● What to produce
Word for word, return every record that follows.

● Source information
Content starts
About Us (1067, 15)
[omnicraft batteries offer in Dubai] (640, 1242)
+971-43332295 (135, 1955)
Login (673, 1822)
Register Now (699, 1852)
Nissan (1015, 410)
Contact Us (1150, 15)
Content ends
● Solved exercise
About Us (1067, 15)
[omnicraft batteries offer in Dubai] (640, 1242)
+971-43332295 (135, 1955)
Login (673, 1822)
Register Now (699, 1852)
Nissan (1015, 410)
Contact Us (1150, 15)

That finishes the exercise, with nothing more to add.